Records drawn from a dataset:
Start of Block

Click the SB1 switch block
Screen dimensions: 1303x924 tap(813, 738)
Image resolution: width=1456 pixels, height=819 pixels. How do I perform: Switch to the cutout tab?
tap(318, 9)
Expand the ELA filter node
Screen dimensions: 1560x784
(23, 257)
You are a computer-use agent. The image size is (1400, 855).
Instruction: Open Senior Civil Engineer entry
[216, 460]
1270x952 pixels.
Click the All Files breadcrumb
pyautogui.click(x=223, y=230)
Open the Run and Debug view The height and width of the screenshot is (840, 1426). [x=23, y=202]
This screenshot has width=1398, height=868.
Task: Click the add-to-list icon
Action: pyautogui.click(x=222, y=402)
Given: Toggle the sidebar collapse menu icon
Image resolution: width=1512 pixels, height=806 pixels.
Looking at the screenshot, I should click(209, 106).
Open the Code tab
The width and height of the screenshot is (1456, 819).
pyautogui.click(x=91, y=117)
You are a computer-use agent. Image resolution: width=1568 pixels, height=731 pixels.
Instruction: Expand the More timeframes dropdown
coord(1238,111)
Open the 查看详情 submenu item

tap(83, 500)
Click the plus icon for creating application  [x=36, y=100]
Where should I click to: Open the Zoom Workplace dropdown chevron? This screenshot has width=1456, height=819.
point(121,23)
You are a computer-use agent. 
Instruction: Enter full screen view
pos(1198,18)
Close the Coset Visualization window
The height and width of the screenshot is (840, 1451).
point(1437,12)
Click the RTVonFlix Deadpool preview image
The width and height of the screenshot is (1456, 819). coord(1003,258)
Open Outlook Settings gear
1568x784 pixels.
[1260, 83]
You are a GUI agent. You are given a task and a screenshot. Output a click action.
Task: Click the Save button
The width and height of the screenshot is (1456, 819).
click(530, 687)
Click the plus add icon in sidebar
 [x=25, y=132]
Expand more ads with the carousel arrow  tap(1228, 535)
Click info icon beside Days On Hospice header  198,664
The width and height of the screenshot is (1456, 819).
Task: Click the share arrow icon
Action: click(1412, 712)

End of Block

**Task brief:** Write out all of the records word for word.

**Your solution:**
Click the SB1 switch block
Screen dimensions: 1303x924 tap(813, 738)
Image resolution: width=1456 pixels, height=819 pixels. How do I perform: Switch to the cutout tab?
tap(318, 9)
Expand the ELA filter node
Screen dimensions: 1560x784
(23, 257)
You are a computer-use agent. The image size is (1400, 855).
Instruction: Open Senior Civil Engineer entry
[216, 460]
1270x952 pixels.
Click the All Files breadcrumb
pyautogui.click(x=223, y=230)
Open the Run and Debug view The height and width of the screenshot is (840, 1426). [x=23, y=202]
This screenshot has width=1398, height=868.
Task: Click the add-to-list icon
Action: pyautogui.click(x=222, y=402)
Given: Toggle the sidebar collapse menu icon
Image resolution: width=1512 pixels, height=806 pixels.
Looking at the screenshot, I should click(209, 106).
Open the Code tab
The width and height of the screenshot is (1456, 819).
pyautogui.click(x=91, y=117)
You are a computer-use agent. Image resolution: width=1568 pixels, height=731 pixels.
Instruction: Expand the More timeframes dropdown
coord(1238,111)
Open the 查看详情 submenu item

tap(83, 500)
Click the plus icon for creating application  [x=36, y=100]
Where should I click to: Open the Zoom Workplace dropdown chevron? This screenshot has width=1456, height=819.
point(121,23)
You are a computer-use agent. 
Instruction: Enter full screen view
pos(1198,18)
Close the Coset Visualization window
The height and width of the screenshot is (840, 1451).
point(1437,12)
Click the RTVonFlix Deadpool preview image
The width and height of the screenshot is (1456, 819). coord(1003,258)
Open Outlook Settings gear
1568x784 pixels.
[1260, 83]
You are a GUI agent. You are given a task and a screenshot. Output a click action.
Task: Click the Save button
The width and height of the screenshot is (1456, 819).
click(530, 687)
Click the plus add icon in sidebar
 [x=25, y=132]
Expand more ads with the carousel arrow  tap(1228, 535)
Click info icon beside Days On Hospice header  198,664
The width and height of the screenshot is (1456, 819).
Task: Click the share arrow icon
Action: click(1412, 712)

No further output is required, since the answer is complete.